** EXERCISE INSTRUCTIONS **
[A] Using the excerpt on the genus Chira, explain in one to three sentences why the genus bears the name Chira.
[B] Answer these questions from the excerpt on the genus Chira, one answer per line:
(i) Who first described the genus, and in what year?
(ii) In what regions are spiders of this genus found?
(iii) Which species is the type species?
[C] List every species in the excerpt on the genus Chira whose listed range includes Guyana.

Chira is a genus of jumping spiders that was first described by George Peckham & Elizabeth Peckham in 1896. It is currently named after Rio Chira, a river in Peru, but the Peckhams originally called the genus Shira, later emended by Eugène Simon.

Spiders in this genus are found in Central and South America.

==Species==
As of October 2025, this genus includes fourteen species:

- Chira fagei Caporiacco, 1947 – Guyana
- Chira flavescens Caporiacco, 1947 – Guyana
- Chira gounellei (Simon, 1902) – Venezuela, Brazil, Paraguay, Argentina
- Chira guianensis (Taczanowski, 1871) – Trinidad, French Guiana, Peru, Brazil
- Chira hanagarthi Rubio, Perger, Baigorria, Metzner & Höfer, 2023 – Bolivia
- Chira ivyatenea Rubio, Perger, Baigorria, Metzner & Höfer, 2023 – Argentina
- Chira lanei Soares & Camargo, 1948 – Brazil
- Chira lucina Simon, 1902 – Guyana, Brazil, Paraguay
- Chira simoni Galiano, 1961 – Brazil, Paraguay
- Chira spinosa (Mello-Leitão, 1939) – Honduras, Panama, Bolivia, Brazil, Paraguay, Argentina
- Chira stolari Rubio, Perger, Baigorria, Metzner & Höfer, 2023 – Brazil
- Chira thysbe Simon, 1902 – Panama, Guyana, Brazil, Uruguay
- Chira trivittata (Taczanowski, 1871) – Guatemala, Panama, Guyana, Bolivia, Brazil (type species)

** DATA EXTRACT **
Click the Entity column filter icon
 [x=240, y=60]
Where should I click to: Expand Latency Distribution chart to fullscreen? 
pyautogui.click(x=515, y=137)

** ANSWERS FOR THE EXERCISE **
[A] The genus is named after Rio Chira, a river in Peru. The Peckhams originally called it Shira, and Eugène Simon later emended the name.

[B]
(i) George Peckham and Elizabeth Peckham, in 1896.
(ii) Central and South America.
(iii) Chira trivittata.

[C]
- Chira fagei
- Chira flavescens
- Chira lucina
- Chira thysbe
- Chira trivittata